TASK DIRECTIONS
Please print the records below exactly as they are written.

== Segment start ==

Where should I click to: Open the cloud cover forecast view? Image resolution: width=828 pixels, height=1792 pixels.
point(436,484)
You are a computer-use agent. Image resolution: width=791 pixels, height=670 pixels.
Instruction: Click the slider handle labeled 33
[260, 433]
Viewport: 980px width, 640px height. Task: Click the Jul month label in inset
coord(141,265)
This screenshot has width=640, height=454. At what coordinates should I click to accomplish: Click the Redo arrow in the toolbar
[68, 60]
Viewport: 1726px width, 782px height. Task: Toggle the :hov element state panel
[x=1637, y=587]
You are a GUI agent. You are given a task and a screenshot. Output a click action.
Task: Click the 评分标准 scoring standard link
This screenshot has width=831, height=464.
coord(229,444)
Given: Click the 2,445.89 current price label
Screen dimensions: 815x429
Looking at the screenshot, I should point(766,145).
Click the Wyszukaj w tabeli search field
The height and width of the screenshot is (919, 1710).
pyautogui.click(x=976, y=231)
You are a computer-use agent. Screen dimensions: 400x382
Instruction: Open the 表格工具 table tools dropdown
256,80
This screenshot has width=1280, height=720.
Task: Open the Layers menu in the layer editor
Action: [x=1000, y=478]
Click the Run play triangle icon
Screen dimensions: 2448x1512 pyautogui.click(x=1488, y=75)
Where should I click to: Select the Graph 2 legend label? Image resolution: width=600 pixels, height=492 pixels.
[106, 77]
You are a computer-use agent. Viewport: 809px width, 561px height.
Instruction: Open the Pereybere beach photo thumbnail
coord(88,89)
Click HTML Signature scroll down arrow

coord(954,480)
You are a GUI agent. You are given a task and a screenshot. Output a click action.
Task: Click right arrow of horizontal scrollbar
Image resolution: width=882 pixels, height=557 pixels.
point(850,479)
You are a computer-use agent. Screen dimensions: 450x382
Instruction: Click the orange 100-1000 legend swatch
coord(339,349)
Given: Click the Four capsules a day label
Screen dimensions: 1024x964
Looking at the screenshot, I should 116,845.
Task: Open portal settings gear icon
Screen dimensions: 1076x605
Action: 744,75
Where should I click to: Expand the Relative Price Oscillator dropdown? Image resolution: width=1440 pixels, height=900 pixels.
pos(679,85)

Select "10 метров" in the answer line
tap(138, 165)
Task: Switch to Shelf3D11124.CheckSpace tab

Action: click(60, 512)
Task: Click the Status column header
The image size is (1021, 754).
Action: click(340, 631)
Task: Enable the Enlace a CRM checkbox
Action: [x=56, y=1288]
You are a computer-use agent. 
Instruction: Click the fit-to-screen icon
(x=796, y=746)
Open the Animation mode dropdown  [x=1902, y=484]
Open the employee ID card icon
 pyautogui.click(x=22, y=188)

== Segment end ==

REPLY TO THE TASK
Where should I click to: Open the cloud cover forecast view? Image resolution: width=828 pixels, height=1792 pixels.
point(436,484)
You are a computer-use agent. Image resolution: width=791 pixels, height=670 pixels.
Instruction: Click the slider handle labeled 33
[260, 433]
Viewport: 980px width, 640px height. Task: Click the Jul month label in inset
coord(141,265)
This screenshot has width=640, height=454. At what coordinates should I click to accomplish: Click the Redo arrow in the toolbar
[68, 60]
Viewport: 1726px width, 782px height. Task: Toggle the :hov element state panel
[x=1637, y=587]
You are a GUI agent. You are given a task and a screenshot. Output a click action.
Task: Click the 评分标准 scoring standard link
This screenshot has width=831, height=464.
coord(229,444)
Given: Click the 2,445.89 current price label
Screen dimensions: 815x429
Looking at the screenshot, I should point(766,145).
Click the Wyszukaj w tabeli search field
The height and width of the screenshot is (919, 1710).
pyautogui.click(x=976, y=231)
You are a computer-use agent. Screen dimensions: 400x382
Instruction: Open the 表格工具 table tools dropdown
256,80
This screenshot has width=1280, height=720.
Task: Open the Layers menu in the layer editor
Action: [x=1000, y=478]
Click the Run play triangle icon
Screen dimensions: 2448x1512 pyautogui.click(x=1488, y=75)
Where should I click to: Select the Graph 2 legend label? Image resolution: width=600 pixels, height=492 pixels.
[106, 77]
You are a computer-use agent. Viewport: 809px width, 561px height.
Instruction: Open the Pereybere beach photo thumbnail
coord(88,89)
Click HTML Signature scroll down arrow

coord(954,480)
You are a GUI agent. You are given a task and a screenshot. Output a click action.
Task: Click right arrow of horizontal scrollbar
Image resolution: width=882 pixels, height=557 pixels.
point(850,479)
You are a computer-use agent. Screen dimensions: 450x382
Instruction: Click the orange 100-1000 legend swatch
coord(339,349)
Given: Click the Four capsules a day label
Screen dimensions: 1024x964
Looking at the screenshot, I should 116,845.
Task: Open portal settings gear icon
Screen dimensions: 1076x605
Action: 744,75
Where should I click to: Expand the Relative Price Oscillator dropdown? Image resolution: width=1440 pixels, height=900 pixels.
pos(679,85)

Select "10 метров" in the answer line
tap(138, 165)
Task: Switch to Shelf3D11124.CheckSpace tab

Action: click(60, 512)
Task: Click the Status column header
The image size is (1021, 754).
Action: click(340, 631)
Task: Enable the Enlace a CRM checkbox
Action: [x=56, y=1288]
You are a computer-use agent. 
Instruction: Click the fit-to-screen icon
(x=796, y=746)
Open the Animation mode dropdown  [x=1902, y=484]
Open the employee ID card icon
 pyautogui.click(x=22, y=188)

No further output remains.